Por Leonardo Rearte - Editor del suplemento Cultura y de la sección Estilo
1. La historia de Kevin Carter es la historia de un fotógrafo que amó la fotografía y odió a una foto.
Es una historia trunca; porque fue justamente la imagen que tanto detestó la que lo bañó de fama, la que le permitió ganar un Pulitzer... Y fue la foto que lo mató.
Para contar esta historia hay que saber que Carter era un sudafricano blanco (con todos los privilegios que esto traía en los años previos a Mandela), inteligente, veloz, joven. Respiraba periodismo. Supo, entre el zigzagueo de las balas, definir fotos dramáticas.
Sabía contar aquello que veía: la guerra, el hambre, la soledad del condenado a muerte. Lo hacía de la manera más feroz. Creía que para conmover al lector, él no debía conmoverse.
En 1993 su vida hizo, literalmente un click. En Sudán se topó con un niño, Kong Nyong, que de tanto hambre, no podía caminar. La escoltaba un buitre, en burda metáfora de la parca. Allí se quedó Carter, varios minutos, en silencio, apuntando con su cámara.
Esperaba el momento exacto en el que el buitre alzara las alas, para componer la foto perfecta. No sucedió, por lo que el fotógrafo debió conformarse con una imagen estéticamente "más pobre". Ese click igual fue portada del New York Times y, tres meses después, pasaporte al Premio Pulitzer. Fue el disparador también de varias preguntas que el propio Carter nunca pudo responder. ¿Qué fue del niño?
¿No era lo indicado dejar la cámara y ayudar?
Lo cierto es que, en Sudán, el hombre de prensa sacó la foto y partió. Y fue duramente criticado por su pasividad (como si difundir tamaño infierno no alcanzase para nada).

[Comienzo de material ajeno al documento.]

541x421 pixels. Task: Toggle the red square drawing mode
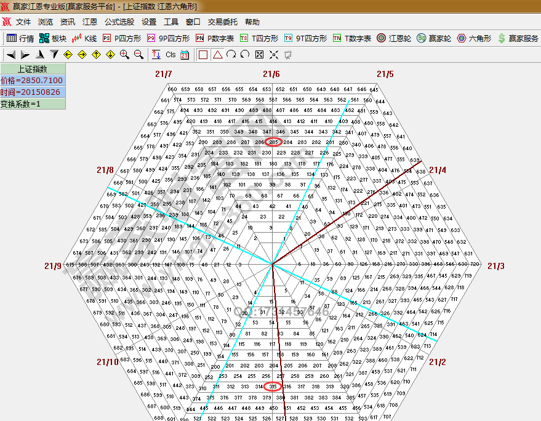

Con el tiempo, cuando la adrenalina periodística bajó, Carter odió esa foto, odió los premios y se odió.
Una tarde de 1994, estacionó su camioneta, enchufó una manguera en el caño de escape, puso música a todo volumen, e inhaló monóxido de carbono hasta dejar de escuchar todas esas preguntas.
2. Hace algunas horas volvimos a ver en una fotografía, el naufragio de la humanidad.
El plano de la imagen es frío, perturbador: un niño de tres años yace en las arenas de Bodrum (Turquía), está como dormido, al abrigo de las olas, como sintiendo el pulso ahogado del suelo. Muerto él y muerto la Tierra.
El buitre allí vendría a ser la guerra en Siria. Y el silencio proviene de Europa, que le da la espalda al problema de la inmigración en general y de los refugiados en particular.
¿Qué había sucedido horas antes? Dos botes con 14 sirios que huían del terror de su país, que buscaban llegar clandestinamente a Grecia, se dio vuelta.
Se llamaba Aylan Kurdi, y la foto fue tomada por Nilufer Demir, una joven profesional de la agencia de noticias turca Dogan. Luego, la toma fue meme de internet (como se llama ahora a todo aquello que se viraliza. Sean las partes de Kardashian o un bebé que murió sin entender por qué).
Su hermano y su mamá también perecieron, por navegar de urgencia, con hambre, sin salvavidas, y sin ningún estado que quiera darles protección. Sólo sobrevivió el papá, al que no se lo ha visto de otra manera en los medios del mundo que llorando, como debe ser.
Vuelven las preguntas: ¿es justo caerle a aquel o a este fotógrafo con reparos éticos? ¿Hasta qué punto es hipócrita el debate acerca de si los medios tienen o no tienen que imprimir estas fotos? Porque más allá de lo que opinemos vos y yo, estos casos “existen” para el mundo, tienen rostro, muestran sus ojos negros como el abismo, gracias a esos fotoperiodistas.
Y rescatar a las víctimas de la indiferencia es, un poco, rescatarlas de otra muerte.